[PATCH 0/3] minitty: a minimal TTY layer alternative for embedded systems

Fri Mar 24 10:49:47 PDT 2017

On Fri, 24 Mar 2017, Greg Kroah-Hartman wrote:

> On Fri, Mar 24, 2017 at 08:31:45AM -0400, Nicolas Pitre wrote:
> > That's the crux of the argument: touching the current TTY layer is NOT 
> > going to help keeping it stable. Here, not only I did remove features, 
> > but the ones I kept were reimplemented to be much smaller and 
> > potentially less scalable and performant too.  The ultimate goal here is 
> > to have the smallest code possible with very simple locking and not 
> > necessarily the most scalable code. That in itself is contradictory with 
> > the regular TTY code and warrants a separate implementation. And because 
> > it is so small, it is much easier to understand and much easier to 
> > maintain.
> 
> So, what you are really saying here is "the current tty layer is too
> messy, too complex, too big, and not understandable, so I'm going to
> route around it by rewriting the whole thing just for my single-use-case
> because I don't want to touch it."

That's not exactly what I'm saying.

Yes, the current TTY code is big. It has to, given that it is extremely 
flexible, it can scale up and still be robust, and it covers a large 
amount of use cases. Because of those characteristics, it fundamentally 
cannot be made small. You just can't have it all.

I'm not saying that the current code is not understandable. I spent 
considerable amount of my time understanding it, first and foremost to 
get to know what I'm talking about, and find ways to shrink its memory 
footprint initially. It is certainly complex because of the flexibility 
and robustness it provides. My code most likely wouldn't perform as well 
in the presence of multiple high-throughput channels for example.  But 
that's not my concern.

I'm concerned about small embedded systems where 85% of that code is 
useless. In some cases the ability to change baudrate is also unneeded 
so I intend to make that part configurable too.

But in the end there is simply no way I could achieve the same footprint 
reduction with the existing code.  This is clearly impossible.

For example, my code perform line discipline handling in the very same 
buffer where the RX interrupt is storing new data. The existing TTY code 
has up to 3 buffering layers because of the needed modularisation to 
support swappable line discipline modules, etc.  It is simply 
unreasonable to expect that the later can be turned into the former 
without either breaking things or severely restricting its scope.

Let's be honest here: the existing code _could_ possibly be reduced of 
course.

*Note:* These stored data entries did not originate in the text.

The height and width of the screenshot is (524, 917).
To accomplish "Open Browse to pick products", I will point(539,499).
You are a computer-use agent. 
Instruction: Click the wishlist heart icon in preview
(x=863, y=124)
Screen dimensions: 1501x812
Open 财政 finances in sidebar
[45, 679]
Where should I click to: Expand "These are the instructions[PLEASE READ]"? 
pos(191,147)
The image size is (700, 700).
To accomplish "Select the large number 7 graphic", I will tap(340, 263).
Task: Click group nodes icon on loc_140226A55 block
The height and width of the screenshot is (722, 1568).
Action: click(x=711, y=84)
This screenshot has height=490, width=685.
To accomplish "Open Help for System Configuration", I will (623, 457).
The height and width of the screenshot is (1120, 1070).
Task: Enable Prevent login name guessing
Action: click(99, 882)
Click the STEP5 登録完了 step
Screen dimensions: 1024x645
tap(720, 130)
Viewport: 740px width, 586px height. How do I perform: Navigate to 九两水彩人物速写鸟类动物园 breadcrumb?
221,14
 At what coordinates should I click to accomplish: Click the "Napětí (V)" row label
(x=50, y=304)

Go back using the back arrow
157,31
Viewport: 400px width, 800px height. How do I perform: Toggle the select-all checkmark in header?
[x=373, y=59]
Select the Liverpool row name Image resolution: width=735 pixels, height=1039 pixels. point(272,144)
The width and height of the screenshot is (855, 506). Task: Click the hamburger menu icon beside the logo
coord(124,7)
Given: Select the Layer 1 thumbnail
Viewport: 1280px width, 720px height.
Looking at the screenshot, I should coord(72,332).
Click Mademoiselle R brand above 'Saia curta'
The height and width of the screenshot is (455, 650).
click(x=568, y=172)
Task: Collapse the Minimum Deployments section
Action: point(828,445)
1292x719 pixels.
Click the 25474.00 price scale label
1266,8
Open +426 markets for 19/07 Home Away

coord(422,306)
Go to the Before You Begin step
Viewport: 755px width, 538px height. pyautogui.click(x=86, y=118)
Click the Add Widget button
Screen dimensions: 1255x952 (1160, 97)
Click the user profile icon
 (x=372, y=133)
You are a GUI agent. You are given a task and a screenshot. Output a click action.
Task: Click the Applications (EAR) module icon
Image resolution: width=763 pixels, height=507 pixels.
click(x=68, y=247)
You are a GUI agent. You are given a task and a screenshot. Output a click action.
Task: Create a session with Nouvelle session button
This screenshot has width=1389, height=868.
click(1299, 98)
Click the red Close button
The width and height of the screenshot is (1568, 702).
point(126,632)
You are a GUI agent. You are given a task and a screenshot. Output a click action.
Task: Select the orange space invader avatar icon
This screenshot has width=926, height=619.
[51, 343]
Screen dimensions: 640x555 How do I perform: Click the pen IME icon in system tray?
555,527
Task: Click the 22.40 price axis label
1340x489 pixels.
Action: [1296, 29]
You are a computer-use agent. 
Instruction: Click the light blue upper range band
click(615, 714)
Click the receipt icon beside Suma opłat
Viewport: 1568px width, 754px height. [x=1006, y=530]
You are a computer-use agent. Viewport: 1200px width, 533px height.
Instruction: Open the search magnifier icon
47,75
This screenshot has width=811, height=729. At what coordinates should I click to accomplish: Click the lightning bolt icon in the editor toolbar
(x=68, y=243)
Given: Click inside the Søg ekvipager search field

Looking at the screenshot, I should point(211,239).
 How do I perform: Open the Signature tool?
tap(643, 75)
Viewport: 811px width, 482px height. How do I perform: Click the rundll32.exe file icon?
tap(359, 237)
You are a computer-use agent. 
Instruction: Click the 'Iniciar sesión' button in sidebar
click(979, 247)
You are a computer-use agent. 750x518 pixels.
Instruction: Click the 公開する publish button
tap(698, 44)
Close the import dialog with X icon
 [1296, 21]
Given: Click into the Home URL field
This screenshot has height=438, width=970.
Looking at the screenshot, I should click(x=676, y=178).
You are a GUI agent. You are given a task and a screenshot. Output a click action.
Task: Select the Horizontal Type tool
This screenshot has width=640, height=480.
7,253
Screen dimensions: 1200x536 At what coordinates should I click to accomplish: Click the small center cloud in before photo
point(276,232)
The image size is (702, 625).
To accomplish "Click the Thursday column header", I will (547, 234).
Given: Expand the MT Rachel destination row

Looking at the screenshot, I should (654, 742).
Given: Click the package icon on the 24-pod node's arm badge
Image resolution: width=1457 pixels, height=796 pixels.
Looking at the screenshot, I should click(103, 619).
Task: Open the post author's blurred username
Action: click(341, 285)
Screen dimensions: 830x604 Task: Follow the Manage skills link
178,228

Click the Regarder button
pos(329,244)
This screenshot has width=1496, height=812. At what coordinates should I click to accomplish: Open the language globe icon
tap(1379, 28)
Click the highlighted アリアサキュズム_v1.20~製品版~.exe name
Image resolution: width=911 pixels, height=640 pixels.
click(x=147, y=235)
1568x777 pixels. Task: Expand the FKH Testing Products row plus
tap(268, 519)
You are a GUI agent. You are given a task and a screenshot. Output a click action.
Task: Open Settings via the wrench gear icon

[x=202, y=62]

That would require a lot of efforts to gain 50% reduction maybe?  
What I'm looking at with my proposal here is a 6x reduction factor and 
I'm still not done with it. There is no way I could do that with the 
existing code.

Let me give you some background as to what my fundamental motivation is, 
and then maybe you'll understand why I'm doing this.

What is the biggest buzzword in the IT industry right now? It is IOT.

Most IOT targets are so small that people are rewriting new operating 
systems from scratch for them. Lots of fragmentation already exists. 
We're talking about systems with less than one megabyte of RAM, 
sometimes much less.  Still, those things are being connected to the 
internet. And this is going to be a total security nightmare.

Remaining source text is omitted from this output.